--- START ---

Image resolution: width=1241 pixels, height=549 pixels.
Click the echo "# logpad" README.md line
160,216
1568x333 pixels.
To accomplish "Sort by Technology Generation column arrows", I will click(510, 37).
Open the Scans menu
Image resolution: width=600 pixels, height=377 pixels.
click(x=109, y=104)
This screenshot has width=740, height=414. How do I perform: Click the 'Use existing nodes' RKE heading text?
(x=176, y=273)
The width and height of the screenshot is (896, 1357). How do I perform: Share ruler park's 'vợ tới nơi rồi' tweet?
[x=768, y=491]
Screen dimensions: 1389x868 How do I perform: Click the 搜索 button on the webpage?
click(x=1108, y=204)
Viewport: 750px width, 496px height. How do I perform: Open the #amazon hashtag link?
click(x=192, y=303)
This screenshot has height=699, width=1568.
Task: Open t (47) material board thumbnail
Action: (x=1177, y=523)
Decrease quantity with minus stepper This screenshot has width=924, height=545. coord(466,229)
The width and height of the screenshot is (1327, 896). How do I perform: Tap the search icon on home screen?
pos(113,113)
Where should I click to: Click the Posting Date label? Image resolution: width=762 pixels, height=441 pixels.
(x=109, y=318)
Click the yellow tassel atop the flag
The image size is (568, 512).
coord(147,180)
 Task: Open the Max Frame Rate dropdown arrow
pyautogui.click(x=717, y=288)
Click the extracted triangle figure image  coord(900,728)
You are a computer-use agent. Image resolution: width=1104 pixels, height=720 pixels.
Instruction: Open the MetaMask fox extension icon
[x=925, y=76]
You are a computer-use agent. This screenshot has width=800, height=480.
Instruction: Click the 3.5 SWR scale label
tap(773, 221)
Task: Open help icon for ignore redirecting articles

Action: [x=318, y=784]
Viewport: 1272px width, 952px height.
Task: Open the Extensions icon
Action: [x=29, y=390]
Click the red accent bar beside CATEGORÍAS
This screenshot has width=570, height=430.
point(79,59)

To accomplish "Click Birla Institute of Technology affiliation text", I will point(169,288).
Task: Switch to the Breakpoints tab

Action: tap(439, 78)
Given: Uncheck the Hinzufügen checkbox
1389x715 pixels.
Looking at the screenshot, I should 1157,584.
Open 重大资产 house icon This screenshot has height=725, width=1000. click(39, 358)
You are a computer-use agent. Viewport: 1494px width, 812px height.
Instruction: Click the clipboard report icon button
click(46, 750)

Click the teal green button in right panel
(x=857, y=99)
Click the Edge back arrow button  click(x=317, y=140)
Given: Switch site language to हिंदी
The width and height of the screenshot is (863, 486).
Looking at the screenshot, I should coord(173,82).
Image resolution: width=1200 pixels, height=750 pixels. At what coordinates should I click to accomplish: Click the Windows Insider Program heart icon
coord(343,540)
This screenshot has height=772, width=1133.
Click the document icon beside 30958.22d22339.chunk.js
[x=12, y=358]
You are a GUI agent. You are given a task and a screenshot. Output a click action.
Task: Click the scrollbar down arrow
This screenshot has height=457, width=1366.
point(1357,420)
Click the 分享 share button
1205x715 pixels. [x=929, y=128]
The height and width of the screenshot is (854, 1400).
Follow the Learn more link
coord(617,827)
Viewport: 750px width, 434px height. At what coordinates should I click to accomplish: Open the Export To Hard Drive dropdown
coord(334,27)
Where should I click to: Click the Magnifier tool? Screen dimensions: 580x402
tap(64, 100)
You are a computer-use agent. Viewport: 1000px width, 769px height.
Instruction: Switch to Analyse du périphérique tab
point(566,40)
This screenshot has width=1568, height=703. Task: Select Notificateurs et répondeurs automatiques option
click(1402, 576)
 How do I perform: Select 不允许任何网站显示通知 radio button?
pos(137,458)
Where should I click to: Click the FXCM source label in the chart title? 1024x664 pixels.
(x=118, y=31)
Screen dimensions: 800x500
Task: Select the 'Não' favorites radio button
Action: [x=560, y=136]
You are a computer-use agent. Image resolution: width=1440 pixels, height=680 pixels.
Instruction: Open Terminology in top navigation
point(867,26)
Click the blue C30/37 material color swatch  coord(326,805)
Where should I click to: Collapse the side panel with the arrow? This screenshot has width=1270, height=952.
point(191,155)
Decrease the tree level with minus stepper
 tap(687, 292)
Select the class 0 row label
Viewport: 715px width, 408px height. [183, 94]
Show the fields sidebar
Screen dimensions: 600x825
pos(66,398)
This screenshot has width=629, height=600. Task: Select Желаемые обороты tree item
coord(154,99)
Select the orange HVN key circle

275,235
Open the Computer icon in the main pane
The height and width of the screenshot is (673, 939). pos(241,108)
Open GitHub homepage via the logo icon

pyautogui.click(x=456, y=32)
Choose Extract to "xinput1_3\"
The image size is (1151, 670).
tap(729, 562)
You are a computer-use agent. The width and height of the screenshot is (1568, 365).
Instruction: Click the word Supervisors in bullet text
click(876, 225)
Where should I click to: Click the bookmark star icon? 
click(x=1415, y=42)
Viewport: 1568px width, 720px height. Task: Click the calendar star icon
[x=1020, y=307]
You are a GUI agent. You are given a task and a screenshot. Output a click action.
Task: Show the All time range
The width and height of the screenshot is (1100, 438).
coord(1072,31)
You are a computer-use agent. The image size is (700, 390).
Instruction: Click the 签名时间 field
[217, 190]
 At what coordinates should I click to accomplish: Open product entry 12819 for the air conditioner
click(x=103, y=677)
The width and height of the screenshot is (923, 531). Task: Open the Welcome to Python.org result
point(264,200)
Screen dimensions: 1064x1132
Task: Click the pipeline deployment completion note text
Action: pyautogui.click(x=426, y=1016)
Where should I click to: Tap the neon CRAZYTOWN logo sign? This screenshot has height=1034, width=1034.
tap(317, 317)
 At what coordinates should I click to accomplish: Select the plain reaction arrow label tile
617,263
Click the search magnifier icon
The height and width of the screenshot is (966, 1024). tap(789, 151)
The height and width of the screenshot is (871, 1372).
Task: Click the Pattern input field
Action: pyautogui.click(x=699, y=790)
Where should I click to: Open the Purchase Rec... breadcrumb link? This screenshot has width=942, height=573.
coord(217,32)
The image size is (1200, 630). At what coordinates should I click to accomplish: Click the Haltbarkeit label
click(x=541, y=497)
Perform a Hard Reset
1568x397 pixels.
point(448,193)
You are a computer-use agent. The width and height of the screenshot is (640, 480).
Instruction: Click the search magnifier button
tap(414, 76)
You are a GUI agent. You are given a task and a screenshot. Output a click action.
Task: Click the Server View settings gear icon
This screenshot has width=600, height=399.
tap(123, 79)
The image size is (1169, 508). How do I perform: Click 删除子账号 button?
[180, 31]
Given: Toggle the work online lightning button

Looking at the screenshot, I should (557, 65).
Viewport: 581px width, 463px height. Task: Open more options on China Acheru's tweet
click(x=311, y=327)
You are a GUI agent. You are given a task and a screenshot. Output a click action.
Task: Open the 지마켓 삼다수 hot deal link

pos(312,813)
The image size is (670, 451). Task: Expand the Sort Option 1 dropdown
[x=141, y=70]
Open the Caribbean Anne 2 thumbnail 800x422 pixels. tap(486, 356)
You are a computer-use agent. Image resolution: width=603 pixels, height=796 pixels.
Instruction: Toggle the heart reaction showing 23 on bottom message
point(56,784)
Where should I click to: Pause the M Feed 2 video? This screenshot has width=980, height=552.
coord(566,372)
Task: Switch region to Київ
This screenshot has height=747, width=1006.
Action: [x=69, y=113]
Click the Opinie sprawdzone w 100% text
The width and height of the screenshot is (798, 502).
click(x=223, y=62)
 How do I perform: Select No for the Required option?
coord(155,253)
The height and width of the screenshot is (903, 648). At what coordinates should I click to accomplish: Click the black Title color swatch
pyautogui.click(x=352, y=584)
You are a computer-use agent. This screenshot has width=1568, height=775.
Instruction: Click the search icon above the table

--- END ---

#### Required action:
The records shown above are to be retyped exactly, with none omitted.

#### Expected output:
Image resolution: width=1241 pixels, height=549 pixels.
Click the echo "# logpad" README.md line
160,216
1568x333 pixels.
To accomplish "Sort by Technology Generation column arrows", I will click(510, 37).
Open the Scans menu
Image resolution: width=600 pixels, height=377 pixels.
click(x=109, y=104)
This screenshot has width=740, height=414. How do I perform: Click the 'Use existing nodes' RKE heading text?
(x=176, y=273)
The width and height of the screenshot is (896, 1357). How do I perform: Share ruler park's 'vợ tới nơi rồi' tweet?
[x=768, y=491]
Screen dimensions: 1389x868 How do I perform: Click the 搜索 button on the webpage?
click(x=1108, y=204)
Viewport: 750px width, 496px height. How do I perform: Open the #amazon hashtag link?
click(x=192, y=303)
This screenshot has height=699, width=1568.
Task: Open t (47) material board thumbnail
Action: (x=1177, y=523)
Decrease quantity with minus stepper This screenshot has width=924, height=545. coord(466,229)
The width and height of the screenshot is (1327, 896). How do I perform: Tap the search icon on home screen?
pos(113,113)
Where should I click to: Click the Posting Date label? Image resolution: width=762 pixels, height=441 pixels.
(x=109, y=318)
Click the yellow tassel atop the flag
The image size is (568, 512).
coord(147,180)
 Task: Open the Max Frame Rate dropdown arrow
pyautogui.click(x=717, y=288)
Click the extracted triangle figure image  coord(900,728)
You are a computer-use agent. Image resolution: width=1104 pixels, height=720 pixels.
Instruction: Open the MetaMask fox extension icon
[x=925, y=76]
You are a computer-use agent. This screenshot has width=800, height=480.
Instruction: Click the 3.5 SWR scale label
tap(773, 221)
Task: Open help icon for ignore redirecting articles

Action: [x=318, y=784]
Viewport: 1272px width, 952px height.
Task: Open the Extensions icon
Action: [x=29, y=390]
Click the red accent bar beside CATEGORÍAS
This screenshot has width=570, height=430.
point(79,59)

To accomplish "Click Birla Institute of Technology affiliation text", I will point(169,288).
Task: Switch to the Breakpoints tab

Action: tap(439, 78)
Given: Uncheck the Hinzufügen checkbox
1389x715 pixels.
Looking at the screenshot, I should 1157,584.
Open 重大资产 house icon This screenshot has height=725, width=1000. click(39, 358)
You are a computer-use agent. Viewport: 1494px width, 812px height.
Instruction: Click the clipboard report icon button
click(46, 750)

Click the teal green button in right panel
(x=857, y=99)
Click the Edge back arrow button  click(x=317, y=140)
Given: Switch site language to हिंदी
The width and height of the screenshot is (863, 486).
Looking at the screenshot, I should coord(173,82).
Image resolution: width=1200 pixels, height=750 pixels. At what coordinates should I click to accomplish: Click the Windows Insider Program heart icon
coord(343,540)
This screenshot has height=772, width=1133.
Click the document icon beside 30958.22d22339.chunk.js
[x=12, y=358]
You are a GUI agent. You are given a task and a screenshot. Output a click action.
Task: Click the scrollbar down arrow
This screenshot has height=457, width=1366.
point(1357,420)
Click the 分享 share button
1205x715 pixels. [x=929, y=128]
The height and width of the screenshot is (854, 1400).
Follow the Learn more link
coord(617,827)
Viewport: 750px width, 434px height. At what coordinates should I click to accomplish: Open the Export To Hard Drive dropdown
coord(334,27)
Where should I click to: Click the Magnifier tool? Screen dimensions: 580x402
tap(64, 100)
You are a computer-use agent. Viewport: 1000px width, 769px height.
Instruction: Switch to Analyse du périphérique tab
point(566,40)
This screenshot has width=1568, height=703. Task: Select Notificateurs et répondeurs automatiques option
click(1402, 576)
 How do I perform: Select 不允许任何网站显示通知 radio button?
pos(137,458)
Where should I click to: Click the FXCM source label in the chart title? 1024x664 pixels.
(x=118, y=31)
Screen dimensions: 800x500
Task: Select the 'Não' favorites radio button
Action: [x=560, y=136]
You are a computer-use agent. Image resolution: width=1440 pixels, height=680 pixels.
Instruction: Open Terminology in top navigation
point(867,26)
Click the blue C30/37 material color swatch  coord(326,805)
Where should I click to: Collapse the side panel with the arrow? This screenshot has width=1270, height=952.
point(191,155)
Decrease the tree level with minus stepper
 tap(687, 292)
Select the class 0 row label
Viewport: 715px width, 408px height. [183, 94]
Show the fields sidebar
Screen dimensions: 600x825
pos(66,398)
This screenshot has width=629, height=600. Task: Select Желаемые обороты tree item
coord(154,99)
Select the orange HVN key circle

275,235
Open the Computer icon in the main pane
The height and width of the screenshot is (673, 939). pos(241,108)
Open GitHub homepage via the logo icon

pyautogui.click(x=456, y=32)
Choose Extract to "xinput1_3\"
The image size is (1151, 670).
tap(729, 562)
You are a computer-use agent. The width and height of the screenshot is (1568, 365).
Instruction: Click the word Supervisors in bullet text
click(876, 225)
Where should I click to: Click the bookmark star icon? 
click(x=1415, y=42)
Viewport: 1568px width, 720px height. Task: Click the calendar star icon
[x=1020, y=307]
You are a GUI agent. You are given a task and a screenshot. Output a click action.
Task: Show the All time range
The width and height of the screenshot is (1100, 438).
coord(1072,31)
You are a computer-use agent. The image size is (700, 390).
Instruction: Click the 签名时间 field
[217, 190]
 At what coordinates should I click to accomplish: Open product entry 12819 for the air conditioner
click(x=103, y=677)
The width and height of the screenshot is (923, 531). Task: Open the Welcome to Python.org result
point(264,200)
Screen dimensions: 1064x1132
Task: Click the pipeline deployment completion note text
Action: pyautogui.click(x=426, y=1016)
Where should I click to: Tap the neon CRAZYTOWN logo sign? This screenshot has height=1034, width=1034.
tap(317, 317)
 At what coordinates should I click to accomplish: Select the plain reaction arrow label tile
617,263
Click the search magnifier icon
The height and width of the screenshot is (966, 1024). tap(789, 151)
The height and width of the screenshot is (871, 1372).
Task: Click the Pattern input field
Action: pyautogui.click(x=699, y=790)
Where should I click to: Open the Purchase Rec... breadcrumb link? This screenshot has width=942, height=573.
coord(217,32)
The image size is (1200, 630). At what coordinates should I click to accomplish: Click the Haltbarkeit label
click(x=541, y=497)
Perform a Hard Reset
1568x397 pixels.
point(448,193)
You are a computer-use agent. The width and height of the screenshot is (640, 480).
Instruction: Click the search magnifier button
tap(414, 76)
You are a GUI agent. You are given a task and a screenshot. Output a click action.
Task: Click the Server View settings gear icon
This screenshot has width=600, height=399.
tap(123, 79)
The image size is (1169, 508). How do I perform: Click 删除子账号 button?
[180, 31]
Given: Toggle the work online lightning button

Looking at the screenshot, I should (557, 65).
Viewport: 581px width, 463px height. Task: Open more options on China Acheru's tweet
click(x=311, y=327)
You are a GUI agent. You are given a task and a screenshot. Output a click action.
Task: Open the 지마켓 삼다수 hot deal link

pos(312,813)
The image size is (670, 451). Task: Expand the Sort Option 1 dropdown
[x=141, y=70]
Open the Caribbean Anne 2 thumbnail 800x422 pixels. tap(486, 356)
You are a computer-use agent. Image resolution: width=603 pixels, height=796 pixels.
Instruction: Toggle the heart reaction showing 23 on bottom message
point(56,784)
Where should I click to: Pause the M Feed 2 video? This screenshot has width=980, height=552.
coord(566,372)
Task: Switch region to Київ
This screenshot has height=747, width=1006.
Action: [x=69, y=113]
Click the Opinie sprawdzone w 100% text
The width and height of the screenshot is (798, 502).
click(x=223, y=62)
 How do I perform: Select No for the Required option?
coord(155,253)
The height and width of the screenshot is (903, 648). At what coordinates should I click to accomplish: Click the black Title color swatch
pyautogui.click(x=352, y=584)
You are a computer-use agent. This screenshot has width=1568, height=775.
Instruction: Click the search icon above the table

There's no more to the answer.